- _PROBLEM TO WORK ON_
Copy out each line below that has the word "Toggle" in it.

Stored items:
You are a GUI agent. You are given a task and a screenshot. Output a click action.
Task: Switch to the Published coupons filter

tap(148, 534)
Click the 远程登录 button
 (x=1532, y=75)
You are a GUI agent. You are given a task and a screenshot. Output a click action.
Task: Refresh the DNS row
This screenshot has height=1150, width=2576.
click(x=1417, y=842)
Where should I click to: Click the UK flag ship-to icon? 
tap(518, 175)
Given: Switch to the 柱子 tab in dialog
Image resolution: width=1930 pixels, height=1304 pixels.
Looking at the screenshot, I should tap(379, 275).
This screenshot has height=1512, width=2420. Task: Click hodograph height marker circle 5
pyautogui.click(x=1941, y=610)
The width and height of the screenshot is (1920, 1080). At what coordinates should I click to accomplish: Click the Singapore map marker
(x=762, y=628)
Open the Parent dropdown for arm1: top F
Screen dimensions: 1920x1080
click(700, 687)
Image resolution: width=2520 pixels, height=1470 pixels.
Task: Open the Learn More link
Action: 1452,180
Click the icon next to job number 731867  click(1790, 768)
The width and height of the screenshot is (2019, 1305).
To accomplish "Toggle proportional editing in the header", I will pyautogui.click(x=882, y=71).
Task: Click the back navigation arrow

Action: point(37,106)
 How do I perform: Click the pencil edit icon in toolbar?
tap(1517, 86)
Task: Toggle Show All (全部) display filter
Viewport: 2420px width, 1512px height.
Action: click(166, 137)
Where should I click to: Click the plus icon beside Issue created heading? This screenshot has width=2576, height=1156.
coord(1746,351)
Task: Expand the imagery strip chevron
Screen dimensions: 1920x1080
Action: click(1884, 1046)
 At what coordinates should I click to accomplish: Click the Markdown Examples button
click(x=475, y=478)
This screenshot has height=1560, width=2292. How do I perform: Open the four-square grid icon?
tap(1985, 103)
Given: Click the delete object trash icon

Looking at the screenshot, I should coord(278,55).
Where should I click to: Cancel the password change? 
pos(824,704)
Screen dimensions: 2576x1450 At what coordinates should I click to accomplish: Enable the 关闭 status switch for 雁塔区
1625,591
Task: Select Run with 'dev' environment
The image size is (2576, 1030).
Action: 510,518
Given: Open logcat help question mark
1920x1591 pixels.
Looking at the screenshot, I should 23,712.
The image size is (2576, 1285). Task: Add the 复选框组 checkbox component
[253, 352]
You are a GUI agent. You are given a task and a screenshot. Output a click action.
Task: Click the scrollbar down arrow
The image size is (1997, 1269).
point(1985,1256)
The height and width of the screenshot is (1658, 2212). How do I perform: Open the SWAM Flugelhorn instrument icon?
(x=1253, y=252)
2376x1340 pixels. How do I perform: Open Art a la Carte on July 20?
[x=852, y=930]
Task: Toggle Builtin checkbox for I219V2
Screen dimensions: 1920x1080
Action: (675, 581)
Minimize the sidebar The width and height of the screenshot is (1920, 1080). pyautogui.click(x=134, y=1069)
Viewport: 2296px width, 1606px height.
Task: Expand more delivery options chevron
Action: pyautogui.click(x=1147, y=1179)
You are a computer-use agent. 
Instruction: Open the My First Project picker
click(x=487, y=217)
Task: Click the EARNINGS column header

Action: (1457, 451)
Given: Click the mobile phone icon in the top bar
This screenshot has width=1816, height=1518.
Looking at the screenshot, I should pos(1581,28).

- _SOLUTION FOR THIS PROBLEM_
To accomplish "Toggle proportional editing in the header", I will pyautogui.click(x=882, y=71).
Task: Toggle Show All (全部) display filter
Task: Toggle Builtin checkbox for I219V2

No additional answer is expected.